§ **Task prompt**
Start at the top of the records below and copy them exactly to the end.

§ **Input records**
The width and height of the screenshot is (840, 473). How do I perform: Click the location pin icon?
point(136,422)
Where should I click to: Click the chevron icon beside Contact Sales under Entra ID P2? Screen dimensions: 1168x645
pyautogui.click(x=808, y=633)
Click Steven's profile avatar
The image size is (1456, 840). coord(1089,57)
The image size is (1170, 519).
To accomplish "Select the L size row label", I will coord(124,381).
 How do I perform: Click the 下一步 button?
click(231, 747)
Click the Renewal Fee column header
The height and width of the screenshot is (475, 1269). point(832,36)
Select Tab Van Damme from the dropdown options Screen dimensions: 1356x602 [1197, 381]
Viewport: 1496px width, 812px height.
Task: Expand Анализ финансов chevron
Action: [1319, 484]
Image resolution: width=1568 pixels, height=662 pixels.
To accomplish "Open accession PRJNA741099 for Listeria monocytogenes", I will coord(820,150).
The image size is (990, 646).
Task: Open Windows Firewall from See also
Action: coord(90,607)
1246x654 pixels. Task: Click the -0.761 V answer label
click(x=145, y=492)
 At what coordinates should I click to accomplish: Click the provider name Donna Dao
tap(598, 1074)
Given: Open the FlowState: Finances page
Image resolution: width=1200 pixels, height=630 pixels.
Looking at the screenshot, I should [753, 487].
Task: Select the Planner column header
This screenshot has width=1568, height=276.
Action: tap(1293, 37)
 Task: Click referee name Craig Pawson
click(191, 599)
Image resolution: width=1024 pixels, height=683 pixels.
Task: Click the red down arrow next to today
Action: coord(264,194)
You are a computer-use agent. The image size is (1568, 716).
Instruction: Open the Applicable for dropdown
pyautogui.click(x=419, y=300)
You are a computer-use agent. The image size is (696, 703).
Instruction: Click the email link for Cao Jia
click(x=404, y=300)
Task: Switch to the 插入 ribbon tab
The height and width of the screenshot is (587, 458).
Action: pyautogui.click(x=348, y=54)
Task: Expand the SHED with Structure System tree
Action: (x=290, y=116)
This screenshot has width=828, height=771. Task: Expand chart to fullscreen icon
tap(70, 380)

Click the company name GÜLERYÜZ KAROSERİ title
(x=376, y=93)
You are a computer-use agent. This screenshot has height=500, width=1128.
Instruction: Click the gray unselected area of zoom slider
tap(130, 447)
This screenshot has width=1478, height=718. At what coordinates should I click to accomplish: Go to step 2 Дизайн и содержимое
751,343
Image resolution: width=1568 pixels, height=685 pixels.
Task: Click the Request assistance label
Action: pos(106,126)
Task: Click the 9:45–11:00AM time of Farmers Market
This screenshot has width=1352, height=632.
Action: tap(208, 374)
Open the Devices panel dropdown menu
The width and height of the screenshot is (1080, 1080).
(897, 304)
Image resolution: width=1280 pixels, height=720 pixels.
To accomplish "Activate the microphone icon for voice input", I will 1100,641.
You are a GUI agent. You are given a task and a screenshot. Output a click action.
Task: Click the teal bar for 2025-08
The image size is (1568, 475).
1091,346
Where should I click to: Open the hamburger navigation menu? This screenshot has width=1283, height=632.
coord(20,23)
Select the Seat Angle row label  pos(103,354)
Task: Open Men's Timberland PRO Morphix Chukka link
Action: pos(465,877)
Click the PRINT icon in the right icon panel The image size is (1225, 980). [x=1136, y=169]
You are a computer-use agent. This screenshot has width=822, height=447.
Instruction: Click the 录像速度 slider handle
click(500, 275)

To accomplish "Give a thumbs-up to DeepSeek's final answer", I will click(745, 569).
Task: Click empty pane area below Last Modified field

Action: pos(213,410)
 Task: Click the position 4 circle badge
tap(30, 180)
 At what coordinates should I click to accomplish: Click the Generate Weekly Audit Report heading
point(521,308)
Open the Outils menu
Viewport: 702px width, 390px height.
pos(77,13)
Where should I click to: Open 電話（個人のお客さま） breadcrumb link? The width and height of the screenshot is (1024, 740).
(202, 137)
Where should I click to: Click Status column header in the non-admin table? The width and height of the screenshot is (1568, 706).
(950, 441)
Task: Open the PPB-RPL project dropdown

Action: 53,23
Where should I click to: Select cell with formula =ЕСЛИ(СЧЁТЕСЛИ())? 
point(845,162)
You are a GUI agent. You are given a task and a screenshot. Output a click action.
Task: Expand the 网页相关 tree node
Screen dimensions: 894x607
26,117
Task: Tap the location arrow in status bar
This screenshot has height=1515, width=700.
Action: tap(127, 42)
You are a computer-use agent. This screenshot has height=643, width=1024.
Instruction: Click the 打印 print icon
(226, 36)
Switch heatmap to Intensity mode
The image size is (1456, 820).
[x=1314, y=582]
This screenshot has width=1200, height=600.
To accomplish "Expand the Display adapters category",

§ **Answer for the task**
The width and height of the screenshot is (840, 473). How do I perform: Click the location pin icon?
point(136,422)
Where should I click to: Click the chevron icon beside Contact Sales under Entra ID P2? Screen dimensions: 1168x645
pyautogui.click(x=808, y=633)
Click Steven's profile avatar
The image size is (1456, 840). coord(1089,57)
The image size is (1170, 519).
To accomplish "Select the L size row label", I will coord(124,381).
 How do I perform: Click the 下一步 button?
click(231, 747)
Click the Renewal Fee column header
The height and width of the screenshot is (475, 1269). point(832,36)
Select Tab Van Damme from the dropdown options Screen dimensions: 1356x602 [1197, 381]
Viewport: 1496px width, 812px height.
Task: Expand Анализ финансов chevron
Action: [1319, 484]
Image resolution: width=1568 pixels, height=662 pixels.
To accomplish "Open accession PRJNA741099 for Listeria monocytogenes", I will coord(820,150).
The image size is (990, 646).
Task: Open Windows Firewall from See also
Action: coord(90,607)
1246x654 pixels. Task: Click the -0.761 V answer label
click(x=145, y=492)
 At what coordinates should I click to accomplish: Click the provider name Donna Dao
tap(598, 1074)
Given: Open the FlowState: Finances page
Image resolution: width=1200 pixels, height=630 pixels.
Looking at the screenshot, I should [753, 487].
Task: Select the Planner column header
This screenshot has width=1568, height=276.
Action: tap(1293, 37)
 Task: Click referee name Craig Pawson
click(191, 599)
Image resolution: width=1024 pixels, height=683 pixels.
Task: Click the red down arrow next to today
Action: coord(264,194)
You are a computer-use agent. The image size is (1568, 716).
Instruction: Open the Applicable for dropdown
pyautogui.click(x=419, y=300)
You are a computer-use agent. The image size is (696, 703).
Instruction: Click the email link for Cao Jia
click(x=404, y=300)
Task: Switch to the 插入 ribbon tab
The height and width of the screenshot is (587, 458).
Action: pyautogui.click(x=348, y=54)
Task: Expand the SHED with Structure System tree
Action: (x=290, y=116)
This screenshot has width=828, height=771. Task: Expand chart to fullscreen icon
tap(70, 380)

Click the company name GÜLERYÜZ KAROSERİ title
(x=376, y=93)
You are a computer-use agent. This screenshot has height=500, width=1128.
Instruction: Click the gray unselected area of zoom slider
tap(130, 447)
This screenshot has width=1478, height=718. At what coordinates should I click to accomplish: Go to step 2 Дизайн и содержимое
751,343
Image resolution: width=1568 pixels, height=685 pixels.
Task: Click the Request assistance label
Action: pos(106,126)
Task: Click the 9:45–11:00AM time of Farmers Market
This screenshot has width=1352, height=632.
Action: tap(208, 374)
Open the Devices panel dropdown menu
The width and height of the screenshot is (1080, 1080).
(897, 304)
Image resolution: width=1280 pixels, height=720 pixels.
To accomplish "Activate the microphone icon for voice input", I will 1100,641.
You are a GUI agent. You are given a task and a screenshot. Output a click action.
Task: Click the teal bar for 2025-08
The image size is (1568, 475).
1091,346
Where should I click to: Open the hamburger navigation menu? This screenshot has width=1283, height=632.
coord(20,23)
Select the Seat Angle row label  pos(103,354)
Task: Open Men's Timberland PRO Morphix Chukka link
Action: pos(465,877)
Click the PRINT icon in the right icon panel The image size is (1225, 980). [x=1136, y=169]
You are a computer-use agent. This screenshot has width=822, height=447.
Instruction: Click the 录像速度 slider handle
click(500, 275)

To accomplish "Give a thumbs-up to DeepSeek's final answer", I will click(745, 569).
Task: Click empty pane area below Last Modified field

Action: pos(213,410)
 Task: Click the position 4 circle badge
tap(30, 180)
 At what coordinates should I click to accomplish: Click the Generate Weekly Audit Report heading
point(521,308)
Open the Outils menu
Viewport: 702px width, 390px height.
pos(77,13)
Where should I click to: Open 電話（個人のお客さま） breadcrumb link? The width and height of the screenshot is (1024, 740).
(202, 137)
Where should I click to: Click Status column header in the non-admin table? The width and height of the screenshot is (1568, 706).
(950, 441)
Task: Open the PPB-RPL project dropdown

Action: 53,23
Where should I click to: Select cell with formula =ЕСЛИ(СЧЁТЕСЛИ())? 
point(845,162)
You are a GUI agent. You are given a task and a screenshot. Output a click action.
Task: Expand the 网页相关 tree node
Screen dimensions: 894x607
26,117
Task: Tap the location arrow in status bar
This screenshot has height=1515, width=700.
Action: tap(127, 42)
You are a computer-use agent. This screenshot has height=643, width=1024.
Instruction: Click the 打印 print icon
(226, 36)
Switch heatmap to Intensity mode
The image size is (1456, 820).
[x=1314, y=582]
This screenshot has width=1200, height=600.
To accomplish "Expand the Display adapters category",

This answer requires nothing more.